These were of no interest to Gelert.

The final disillusionment came when Sirius began to realize that Gelert not merely would not but could not talk. This suspicion had long haunted Sirius, but he had believed that Gelert's unresponsiveness was merely due to his haughty disposition. There came a day, however, when this theory ceased to be possible. Young Sirius, whose four-foot locomotion was far more developed than Plaxy's running, had been trying to keep up with Gelert at the outset of a hunting expedition. They came upon a sheep with a broken leg. Though Gelert was not in the sheep-tending profession, he knew very well that sheep were things to be cherished. He knew also that Mr. Pugh of Caer Blai was in this ease the responsible man. He therefore hurried off to Caer Blai, far outstripping the loose-limbed puppy. When at last Sirius arrived in the farmyard, he found Gelert making an inarticulate fuss around Pugh, vainly trying to persuade him to come up the hill. Sirius knew that he himself could not make Pugh understand, but he knew also that he could explain to any member of his own family. He therefore set off to find one of them and encountered Giles on his way home from school. He pantingly told Giles the story, and the two hurried to Caer Blai. Giles momentarily forgot the great family taboo about "not telling people about Sirius," and said to Pugh, "Sirius says there's a sheep with a broken leg in Nant Twll-y-cwm, and it may get drowned." Pugh looked at him with incredulity, but was impressed by the boy's earnestness and the antics of the dogs. He accompanied them up the valley, and there was the sheep. After this incident Sirius regarded Gelert as a nit-wit, and the farmer suspected Sirius of being an altogether "super" super-sheep-dog.

The discovery that Gelert could not speak, and was in other respects also a half-wit, was a shock to Sirius. Gelert excelled him in all those ways in which he outshone his human friends, in speed, in endurance, in scent and in hearing. For some time he had taken Gelert as his model. Mimicking Gelert's taciturnity, he had even tried not to talk. So successful had he been that Elizabeth in one of her letters to Thomas said that Sirius's human mentality seemed to be waning. The realization that the older dog simply could not talk changed the puppy's attitude. Suddenly he became garrulous, and showed an increased desire to keep pace with Plaxy in acquiring all sorts of human skills. Also he devised an amusing way of ridiculing Gelert. He would hold imaginary conversations with the supersheep-dog, pretending that Gelert's silence was due to deliberate taciturnity. The older animal would at first ignore the garrulous puppy; but presently, particularly if the spectators laughed, his super-canine though sub-human mind would begin to suspect that Sirius was making a fool of him. He would look very self-conscious and perplexed, and sooner or later drive the insolent youngster away, or seize him and chastise him.

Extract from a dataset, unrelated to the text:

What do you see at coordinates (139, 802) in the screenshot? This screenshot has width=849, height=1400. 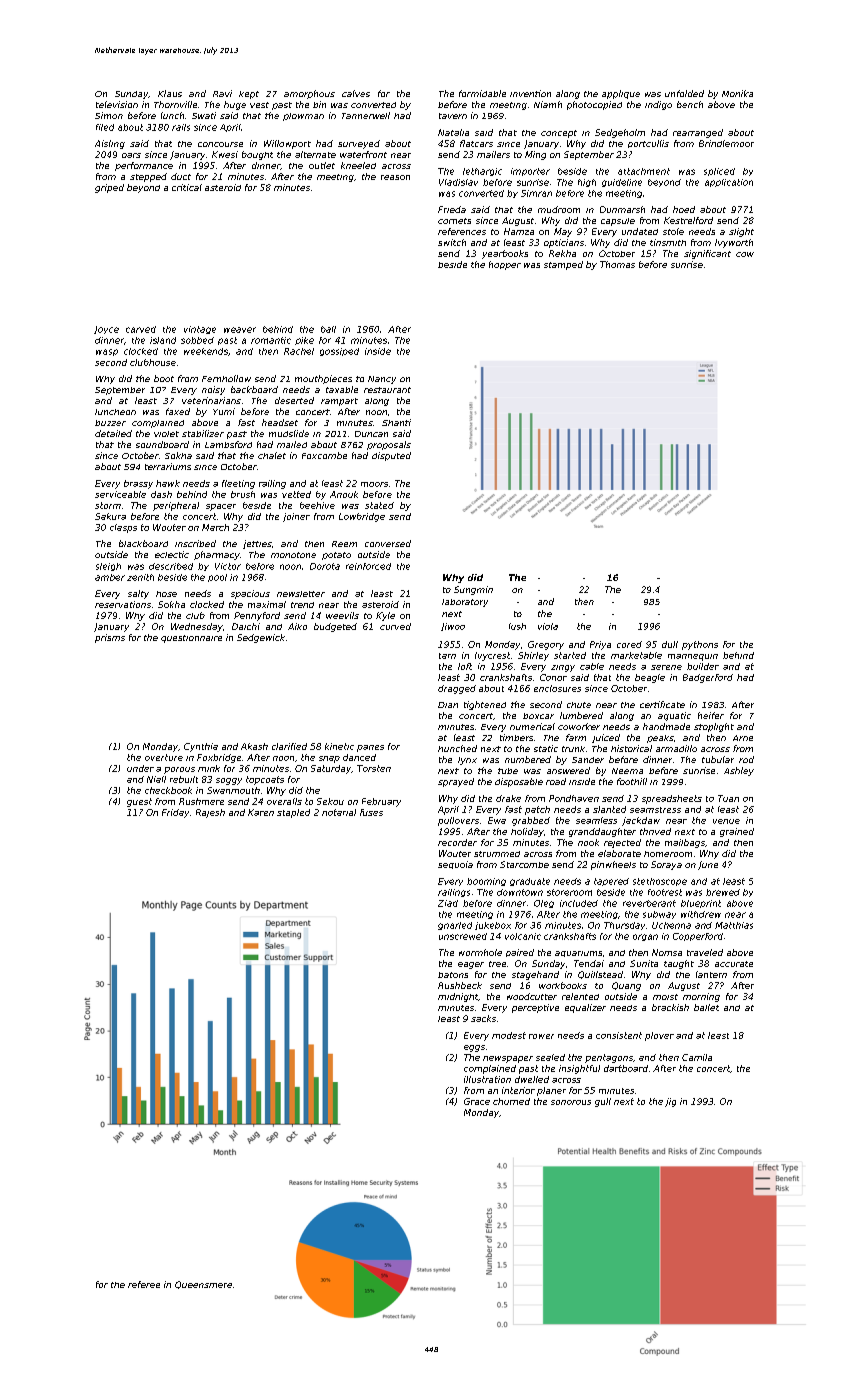 I see `guest` at bounding box center [139, 802].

Plaxy was by now being taught to read and write. Her mother devoted an hour a day to this task. Sirius had at first shown a mild curiosity about the queer business, but under the influence of Gelert he had thrown it over for the sake of hunting. Elizabeth made no effort to compel him to carry on his studies. Either his distaste was a passing phase, soon to be outgrown, or his mind was after all not sufficiently super-canine to persist in this alien occupation, in which case compulsion would be disastrous.